Aproximadamente 40% dos pacientes podem ser assintomáticos e sem alterações ao
exame físico. Uma história de asfixia, quando especificamente solicitado, é encontrada
em cerca de 80 a 90 por cento dos casos confirmados de ACE.
Apesar de existirem relatos na literatura, tomografia de tórax, broncoscopia virtual,
ressonância magnética, fluoroscopia e cintilografia raramente contribuem para o
diagnóstico de ACE, agregam maiores custos e não excluirão a realização da
broncoscopia se a suspeita for de aspiração de corpo estranho. Portanto, devem ser
utilizados com muita cautela para que não retardem o diagnóstico e o tratamento.
A broncoscopia é o padrão-ouro no diagnóstico e tratamento da ACE.
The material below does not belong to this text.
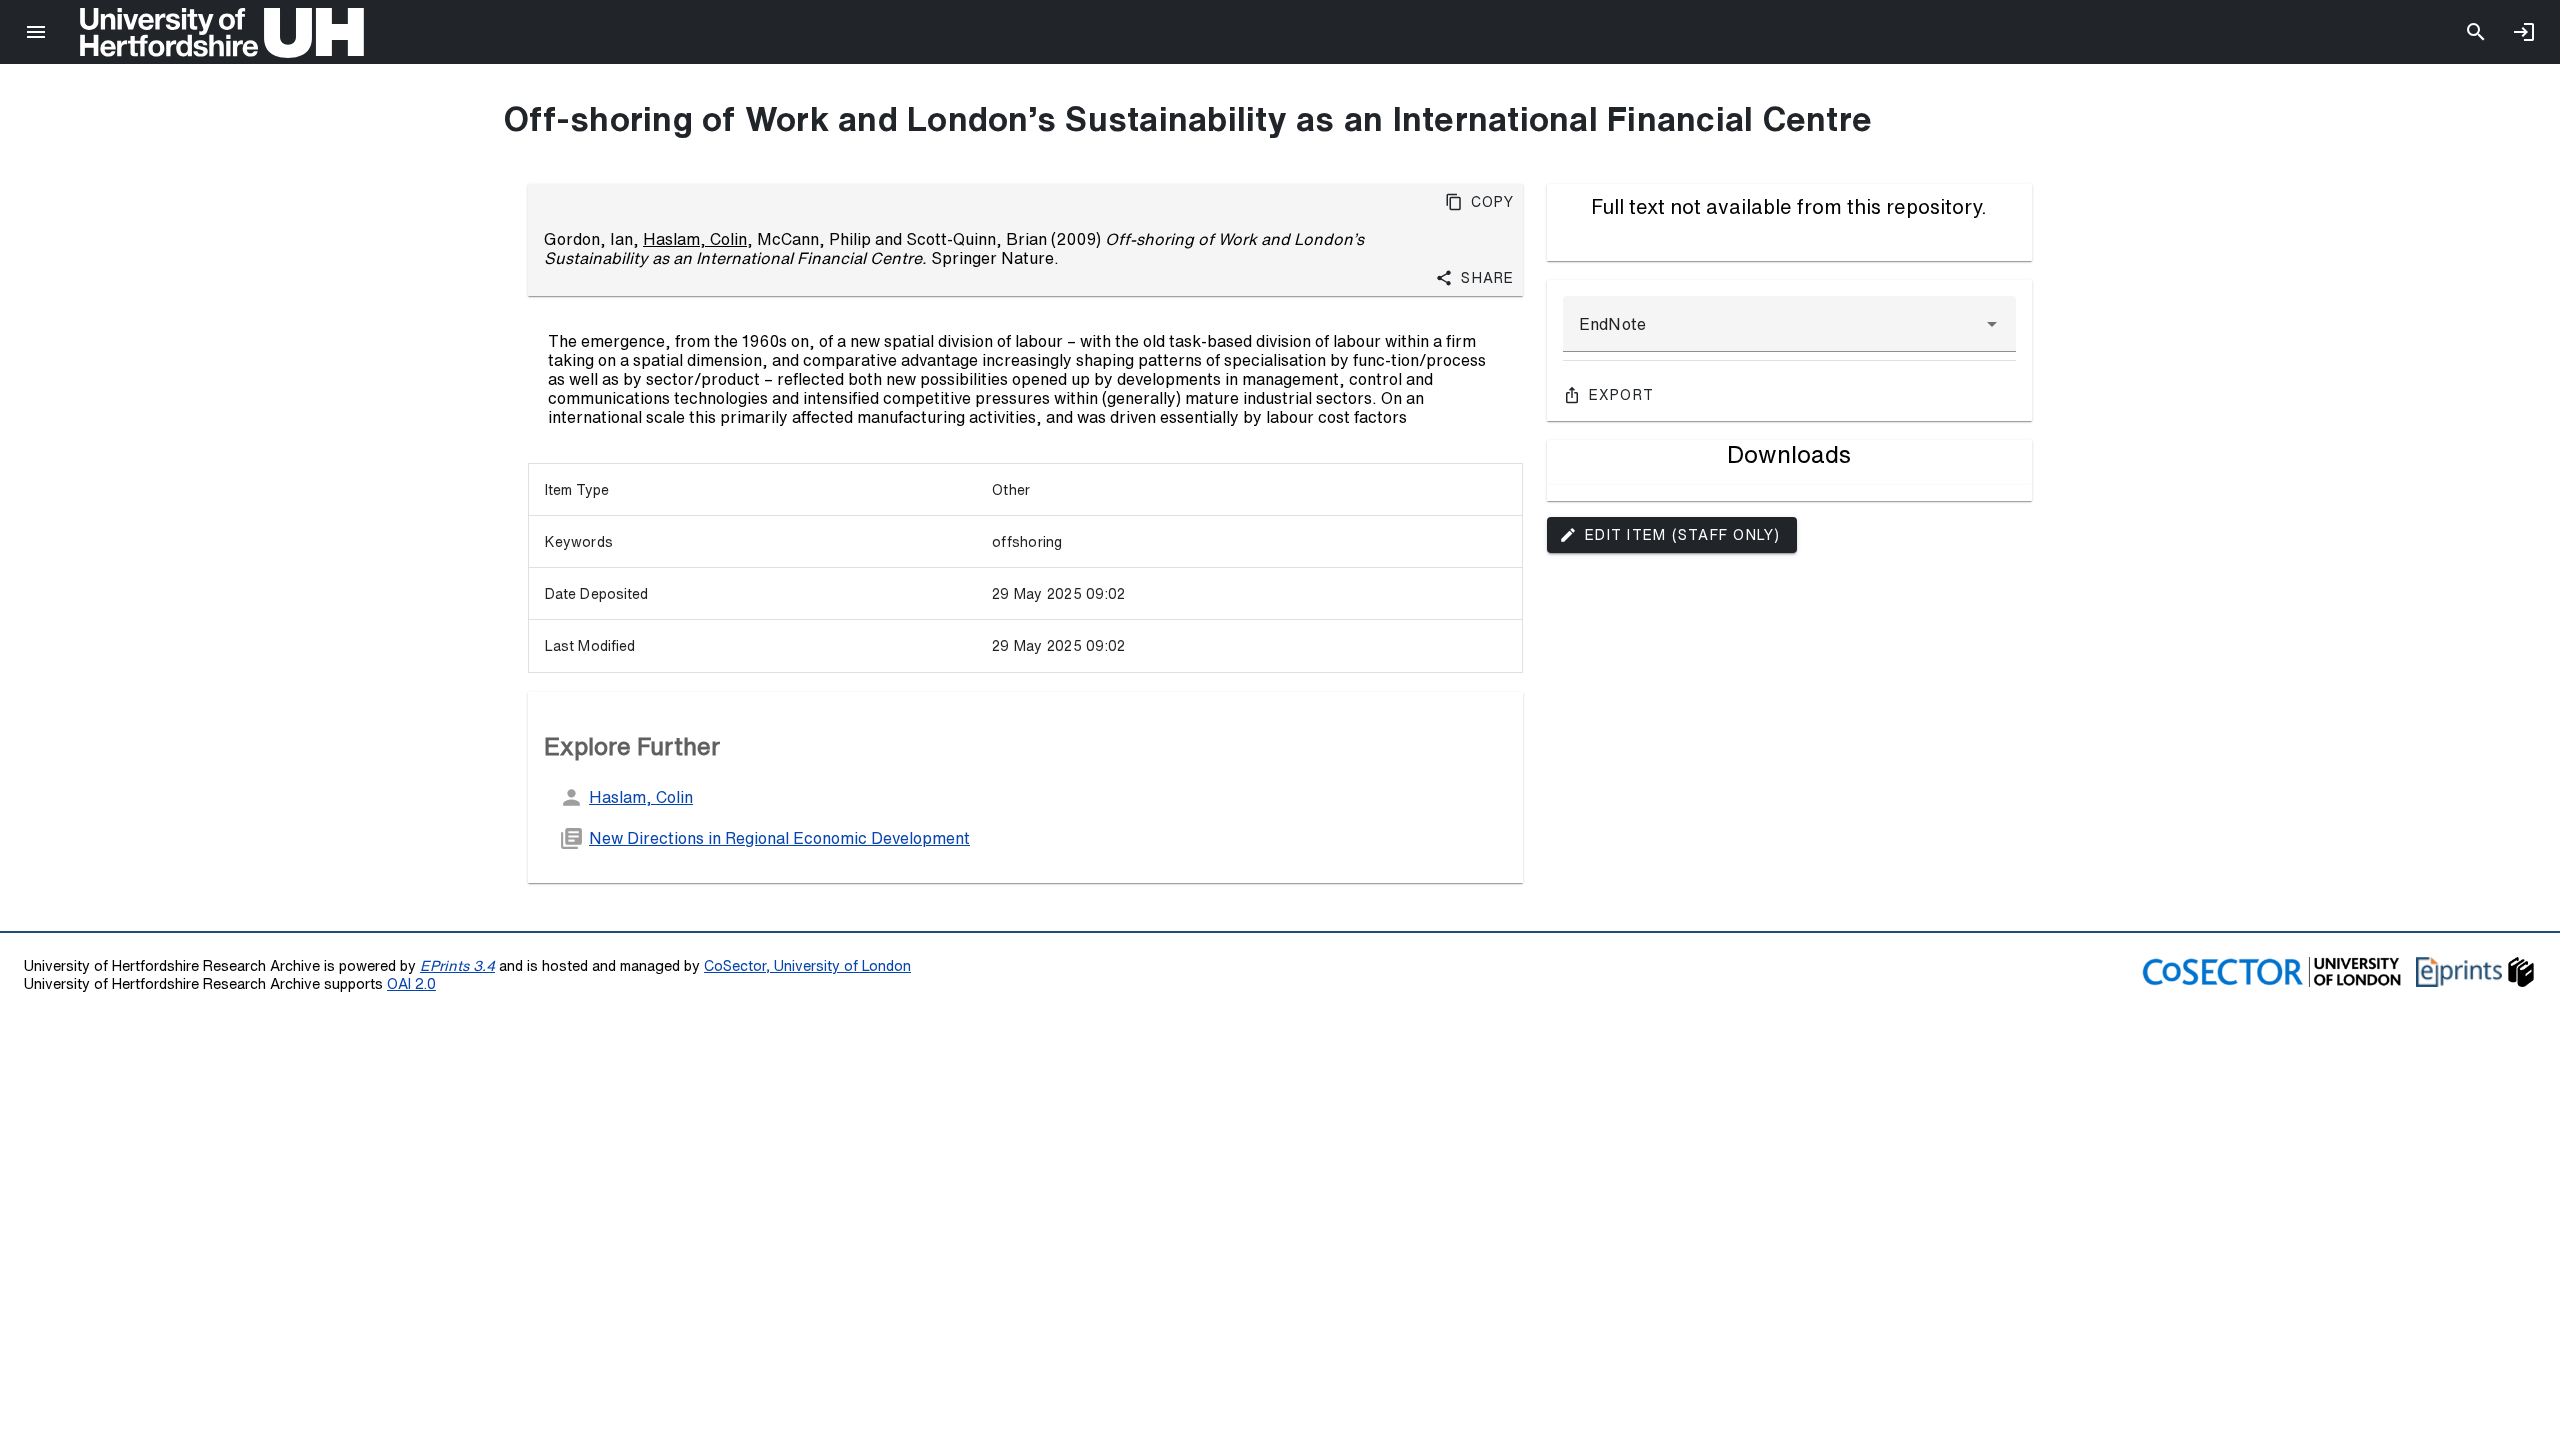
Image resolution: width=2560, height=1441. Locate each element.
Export (1622, 395)
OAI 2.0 (411, 983)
Quase todos os corpos estranhos aspirados podem ser extraídos por broncoscopia. Nos
casos de falha, broncotomia cirúrgica ou ressecção segmentar pode ser necessária
Referências Bibliográficas:
1. Rodrigues AJ, Scussiatto EA., Jacomelli M, Scordamaglio PR, Gregório MG, Palomino
ALM, Oliveira EQ, Figueiredo VR. Bronchoscopic techniques for removal of foreign
bodies in children's airways. Pediatric Pulmonology, 2012; 47(1): 59–62.
2. Hui H.Therapeutic experience from 1428 patients with pediatric tracheobronchial
foreign body. J Pediatr Surg 2008; 43(4): 718-21.